I got the graph I wanted (link to download):
How did I get it? As we discussed before, it seems like investing in a separate csv for the dataset rather than baking it directly into code is a nice minimum of effort here. The google sheet is a decent front end data entry tool and then we can create and maintain a csv from there. Since each program can have multiple ranges when football started and stopped, a truly normalized dataset would split out ranges into a separate table and then key them to program by some unique ID. That’s overkill. Denormalize everything. The csv lines look like this:
Stanford,1891-1905; 1919-present,TRUE,TRUE,TRUE,FBS California,1886-1888; 1890-1905; 1916-present,TRUE,TRUE,TRUE,FBS San Jose State,1892-1900; 1921-present,TRUE,TRUE,TRUE,FBS
That means we have two parsing problems: the csv as a whole and the year ranges in the spans field. I am willing to take that on rather than doing something insane like trying to join two csvs on an arbitrary ID or go through the extra overhead and storage opacity of making this into a “real” db table. (Consider the maintenance problems of even a sqlite table. Being able to tweak a few values and check it back into git is very useful.)
Fortunately the python3 csv library does most of the hard work for us and we have two glorified calls to split() to do the rest. Then we build out the plotly data dictionary from the structures. Here’s the checked in code. The word “present” is our magic word to indicate a lifespan that’s still ticking.
I added a sort by total duration so we can visually get a sense of whether the chart looks like lifespans or layer cake. Answer: pretty cakey!

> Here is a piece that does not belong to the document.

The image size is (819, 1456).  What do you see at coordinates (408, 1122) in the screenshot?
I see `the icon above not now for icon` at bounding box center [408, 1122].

The top seven layers on the cake are Cal State programs founded in the post-war era and now all defunct. The bottom nine layers are all currently operating. One clear visual outlier to the “cake” model is Santa Clara, which had a very old program that ended in 1993. On the right side we see San Diego and Sacramento State as postwar programs that still continue into the present.
Some caveats to this dataset: We only include programs that were in operation in 1971. The reason for that is to have as much future time as possible to judge Lindy Effect(s). We also have only included schools that played in Divisions I and 2. Because schools have popped up and down over time it doesn’t make sense to restrict to FCS or FBS. For these reasons this chart is not an accurate representation of the California College Football ecosystem over the years in question. If a program was started in the 80s and still going strong it would not appear. (Spoiler : there are none.) Similarly we don’t see our old friend University of San Francisco on here, because they had already folded by 1952.
A more complete graph would allow us to make more generalizations about program lifespans. A chart that included D3 would include programs like Occidental (100 year history ended just before the pandemic) or Menlo College (started in the 80s, ended 2015.) For now I don’t have confidence I can research all of D3 easily. Safe to say, however, that there is no current major boom in starting College Football programs in California.
For now the next step is a sweep through this dataset to answer the question we originally asked: Can we make sound predictions about the future prospects of an institution from its longevity at the time?